**BRIEF**
Copy out all lines of the records in which the word "showing" appears.

**Saved entries**
■ ■ ■

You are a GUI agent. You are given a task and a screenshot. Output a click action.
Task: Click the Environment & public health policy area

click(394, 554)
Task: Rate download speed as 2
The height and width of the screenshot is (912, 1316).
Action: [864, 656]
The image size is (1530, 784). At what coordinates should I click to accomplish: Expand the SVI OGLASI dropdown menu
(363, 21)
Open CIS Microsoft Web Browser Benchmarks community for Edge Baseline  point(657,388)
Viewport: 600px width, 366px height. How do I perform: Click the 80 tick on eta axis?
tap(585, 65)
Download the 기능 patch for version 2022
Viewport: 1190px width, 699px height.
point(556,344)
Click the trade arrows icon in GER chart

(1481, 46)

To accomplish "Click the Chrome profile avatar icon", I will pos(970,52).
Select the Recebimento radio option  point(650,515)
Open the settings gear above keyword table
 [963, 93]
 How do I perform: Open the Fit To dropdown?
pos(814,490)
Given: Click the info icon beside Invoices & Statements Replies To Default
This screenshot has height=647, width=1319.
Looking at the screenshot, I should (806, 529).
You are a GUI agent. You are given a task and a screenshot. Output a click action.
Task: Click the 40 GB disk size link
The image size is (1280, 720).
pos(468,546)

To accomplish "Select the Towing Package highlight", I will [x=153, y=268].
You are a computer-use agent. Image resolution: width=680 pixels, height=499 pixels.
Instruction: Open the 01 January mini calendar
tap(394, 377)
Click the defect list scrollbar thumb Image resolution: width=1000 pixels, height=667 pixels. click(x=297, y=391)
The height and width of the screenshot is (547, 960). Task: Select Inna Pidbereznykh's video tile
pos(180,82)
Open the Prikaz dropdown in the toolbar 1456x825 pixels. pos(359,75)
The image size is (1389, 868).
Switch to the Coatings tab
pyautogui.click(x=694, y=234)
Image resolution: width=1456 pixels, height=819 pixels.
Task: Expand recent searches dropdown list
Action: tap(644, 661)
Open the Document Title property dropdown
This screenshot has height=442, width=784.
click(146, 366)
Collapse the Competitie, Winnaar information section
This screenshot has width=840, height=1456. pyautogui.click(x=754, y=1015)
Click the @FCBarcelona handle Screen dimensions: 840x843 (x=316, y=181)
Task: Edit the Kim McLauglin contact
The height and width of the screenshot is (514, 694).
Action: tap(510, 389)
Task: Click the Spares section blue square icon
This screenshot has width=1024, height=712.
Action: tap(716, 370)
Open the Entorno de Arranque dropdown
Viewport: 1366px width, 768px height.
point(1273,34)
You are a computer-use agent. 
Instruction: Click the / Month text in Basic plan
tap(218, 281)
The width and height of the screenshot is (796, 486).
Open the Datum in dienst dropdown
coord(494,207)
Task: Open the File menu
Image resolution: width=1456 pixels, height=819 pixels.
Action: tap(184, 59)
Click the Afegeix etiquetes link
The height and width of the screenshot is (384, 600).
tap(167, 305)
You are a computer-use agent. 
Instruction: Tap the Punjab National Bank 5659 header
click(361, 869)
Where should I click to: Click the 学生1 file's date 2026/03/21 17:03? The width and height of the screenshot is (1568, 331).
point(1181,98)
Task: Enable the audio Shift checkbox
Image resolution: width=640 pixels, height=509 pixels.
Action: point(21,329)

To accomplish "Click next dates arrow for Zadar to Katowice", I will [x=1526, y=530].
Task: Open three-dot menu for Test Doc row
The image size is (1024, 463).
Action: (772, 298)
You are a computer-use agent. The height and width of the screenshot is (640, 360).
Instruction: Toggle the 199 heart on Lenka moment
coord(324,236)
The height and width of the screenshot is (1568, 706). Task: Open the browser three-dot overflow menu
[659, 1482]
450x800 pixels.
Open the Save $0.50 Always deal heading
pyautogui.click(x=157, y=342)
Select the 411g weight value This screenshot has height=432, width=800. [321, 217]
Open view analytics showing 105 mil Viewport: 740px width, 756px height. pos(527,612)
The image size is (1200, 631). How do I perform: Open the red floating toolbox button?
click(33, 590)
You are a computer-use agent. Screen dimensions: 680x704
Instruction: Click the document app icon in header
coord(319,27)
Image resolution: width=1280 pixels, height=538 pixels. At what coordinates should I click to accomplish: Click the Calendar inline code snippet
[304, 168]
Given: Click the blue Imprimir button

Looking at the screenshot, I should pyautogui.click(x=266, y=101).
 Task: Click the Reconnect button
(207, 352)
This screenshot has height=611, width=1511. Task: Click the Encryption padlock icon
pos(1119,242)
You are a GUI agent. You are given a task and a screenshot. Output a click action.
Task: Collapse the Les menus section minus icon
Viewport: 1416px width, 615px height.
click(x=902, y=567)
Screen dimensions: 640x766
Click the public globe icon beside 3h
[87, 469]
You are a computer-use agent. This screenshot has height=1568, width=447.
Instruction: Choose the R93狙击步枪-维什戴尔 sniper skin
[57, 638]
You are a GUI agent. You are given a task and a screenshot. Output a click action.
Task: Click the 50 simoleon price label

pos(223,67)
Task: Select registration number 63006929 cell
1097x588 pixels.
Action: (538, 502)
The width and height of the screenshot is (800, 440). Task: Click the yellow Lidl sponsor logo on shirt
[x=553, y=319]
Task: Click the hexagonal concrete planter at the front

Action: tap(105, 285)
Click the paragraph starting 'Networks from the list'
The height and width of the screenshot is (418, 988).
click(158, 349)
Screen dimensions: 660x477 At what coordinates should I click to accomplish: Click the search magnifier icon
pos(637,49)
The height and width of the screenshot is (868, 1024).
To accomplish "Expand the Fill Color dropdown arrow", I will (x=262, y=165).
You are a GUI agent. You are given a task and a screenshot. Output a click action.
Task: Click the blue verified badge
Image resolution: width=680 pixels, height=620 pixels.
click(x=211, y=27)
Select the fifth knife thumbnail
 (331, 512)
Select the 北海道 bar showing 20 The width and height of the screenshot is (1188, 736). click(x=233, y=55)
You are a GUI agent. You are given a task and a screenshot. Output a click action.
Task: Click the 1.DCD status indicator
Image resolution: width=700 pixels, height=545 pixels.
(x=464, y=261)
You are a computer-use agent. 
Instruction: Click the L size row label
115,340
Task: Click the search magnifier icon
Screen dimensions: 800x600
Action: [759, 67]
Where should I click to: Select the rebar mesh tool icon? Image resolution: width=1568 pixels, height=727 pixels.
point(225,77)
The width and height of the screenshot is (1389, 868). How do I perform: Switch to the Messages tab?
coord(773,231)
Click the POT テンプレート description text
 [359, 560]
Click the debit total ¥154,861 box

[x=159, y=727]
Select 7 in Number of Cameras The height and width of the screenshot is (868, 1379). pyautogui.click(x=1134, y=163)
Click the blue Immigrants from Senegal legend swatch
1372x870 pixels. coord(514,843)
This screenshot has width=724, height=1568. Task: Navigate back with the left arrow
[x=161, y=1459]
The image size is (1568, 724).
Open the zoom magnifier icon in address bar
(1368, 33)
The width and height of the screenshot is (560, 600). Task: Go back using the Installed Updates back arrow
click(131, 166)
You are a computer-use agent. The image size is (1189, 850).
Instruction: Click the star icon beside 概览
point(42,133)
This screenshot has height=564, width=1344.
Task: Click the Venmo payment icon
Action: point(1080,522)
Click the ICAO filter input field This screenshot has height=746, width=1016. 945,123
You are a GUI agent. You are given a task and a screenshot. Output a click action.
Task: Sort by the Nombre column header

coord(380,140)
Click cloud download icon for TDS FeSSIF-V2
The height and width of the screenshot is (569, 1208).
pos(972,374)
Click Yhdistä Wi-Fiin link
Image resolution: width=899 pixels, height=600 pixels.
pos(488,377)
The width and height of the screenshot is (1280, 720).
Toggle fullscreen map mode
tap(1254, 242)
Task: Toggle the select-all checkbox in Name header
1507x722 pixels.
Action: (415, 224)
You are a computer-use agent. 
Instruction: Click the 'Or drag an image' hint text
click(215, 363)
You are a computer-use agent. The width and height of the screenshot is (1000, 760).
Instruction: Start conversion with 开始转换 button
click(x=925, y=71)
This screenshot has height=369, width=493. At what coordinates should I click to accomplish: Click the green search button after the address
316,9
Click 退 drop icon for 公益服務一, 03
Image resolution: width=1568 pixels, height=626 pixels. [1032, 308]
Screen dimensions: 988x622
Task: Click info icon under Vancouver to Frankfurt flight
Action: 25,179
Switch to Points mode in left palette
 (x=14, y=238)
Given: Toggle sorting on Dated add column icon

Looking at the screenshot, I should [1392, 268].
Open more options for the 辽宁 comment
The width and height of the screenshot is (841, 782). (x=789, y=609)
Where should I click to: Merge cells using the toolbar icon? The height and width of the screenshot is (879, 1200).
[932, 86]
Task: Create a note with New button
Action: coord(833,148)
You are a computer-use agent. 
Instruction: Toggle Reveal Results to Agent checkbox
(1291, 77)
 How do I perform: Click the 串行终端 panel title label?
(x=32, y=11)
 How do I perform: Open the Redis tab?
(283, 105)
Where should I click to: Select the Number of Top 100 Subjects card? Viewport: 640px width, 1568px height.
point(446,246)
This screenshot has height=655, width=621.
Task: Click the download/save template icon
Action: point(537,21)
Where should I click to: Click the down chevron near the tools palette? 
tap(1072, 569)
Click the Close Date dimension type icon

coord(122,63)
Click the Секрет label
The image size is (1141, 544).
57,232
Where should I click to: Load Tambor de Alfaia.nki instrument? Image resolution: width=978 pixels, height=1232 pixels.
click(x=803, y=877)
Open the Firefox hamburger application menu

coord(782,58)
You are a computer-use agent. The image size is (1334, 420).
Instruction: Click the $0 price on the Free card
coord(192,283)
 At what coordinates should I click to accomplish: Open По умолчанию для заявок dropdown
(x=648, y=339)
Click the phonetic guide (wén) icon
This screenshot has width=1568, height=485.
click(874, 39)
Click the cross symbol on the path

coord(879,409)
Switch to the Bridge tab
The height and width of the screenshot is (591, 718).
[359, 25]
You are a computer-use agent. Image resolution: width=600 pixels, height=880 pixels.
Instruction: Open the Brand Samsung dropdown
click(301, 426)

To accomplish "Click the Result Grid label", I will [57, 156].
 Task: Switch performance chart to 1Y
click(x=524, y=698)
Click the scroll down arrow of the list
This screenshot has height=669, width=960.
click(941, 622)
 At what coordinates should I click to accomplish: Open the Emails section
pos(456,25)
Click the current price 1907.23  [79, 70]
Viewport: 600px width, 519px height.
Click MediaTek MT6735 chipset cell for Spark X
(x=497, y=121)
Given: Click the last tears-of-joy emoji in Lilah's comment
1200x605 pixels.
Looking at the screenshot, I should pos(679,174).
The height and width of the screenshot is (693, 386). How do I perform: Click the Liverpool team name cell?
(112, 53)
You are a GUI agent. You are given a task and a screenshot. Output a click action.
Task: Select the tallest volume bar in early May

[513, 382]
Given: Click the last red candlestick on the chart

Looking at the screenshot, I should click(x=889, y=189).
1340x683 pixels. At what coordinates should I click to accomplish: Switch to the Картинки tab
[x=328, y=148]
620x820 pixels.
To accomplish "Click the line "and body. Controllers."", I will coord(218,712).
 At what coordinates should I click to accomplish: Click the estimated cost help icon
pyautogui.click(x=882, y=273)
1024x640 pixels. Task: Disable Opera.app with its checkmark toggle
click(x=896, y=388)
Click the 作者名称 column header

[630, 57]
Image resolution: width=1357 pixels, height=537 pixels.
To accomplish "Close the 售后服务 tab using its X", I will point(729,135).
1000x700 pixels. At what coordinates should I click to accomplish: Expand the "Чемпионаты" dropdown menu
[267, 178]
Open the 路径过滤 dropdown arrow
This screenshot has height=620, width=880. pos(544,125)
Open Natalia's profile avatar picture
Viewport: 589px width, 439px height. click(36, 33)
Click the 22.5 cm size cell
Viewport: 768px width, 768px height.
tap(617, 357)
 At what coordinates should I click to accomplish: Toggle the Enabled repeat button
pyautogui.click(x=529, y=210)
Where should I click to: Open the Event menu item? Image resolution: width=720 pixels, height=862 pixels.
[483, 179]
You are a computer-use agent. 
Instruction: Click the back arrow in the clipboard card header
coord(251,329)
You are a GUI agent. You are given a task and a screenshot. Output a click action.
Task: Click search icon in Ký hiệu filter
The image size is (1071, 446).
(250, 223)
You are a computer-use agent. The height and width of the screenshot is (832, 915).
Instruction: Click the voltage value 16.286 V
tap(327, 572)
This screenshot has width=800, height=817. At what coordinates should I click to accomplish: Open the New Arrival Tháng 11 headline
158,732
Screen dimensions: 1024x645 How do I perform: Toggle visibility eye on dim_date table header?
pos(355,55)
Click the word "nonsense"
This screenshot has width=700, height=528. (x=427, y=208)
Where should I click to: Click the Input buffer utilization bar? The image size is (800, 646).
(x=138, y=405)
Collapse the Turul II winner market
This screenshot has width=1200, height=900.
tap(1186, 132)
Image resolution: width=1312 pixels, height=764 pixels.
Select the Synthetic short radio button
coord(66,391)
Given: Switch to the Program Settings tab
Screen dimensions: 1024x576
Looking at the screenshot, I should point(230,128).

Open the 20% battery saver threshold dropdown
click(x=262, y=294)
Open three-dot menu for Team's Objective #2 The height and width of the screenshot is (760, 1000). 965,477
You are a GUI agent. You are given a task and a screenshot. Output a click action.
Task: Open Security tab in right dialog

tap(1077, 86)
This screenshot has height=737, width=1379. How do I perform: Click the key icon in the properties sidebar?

■ ■ ■

**EXERCISE RESPONSE**
Open view analytics showing 105 mil Viewport: 740px width, 756px height. pos(527,612)
Select the 北海道 bar showing 20 The width and height of the screenshot is (1188, 736). click(x=233, y=55)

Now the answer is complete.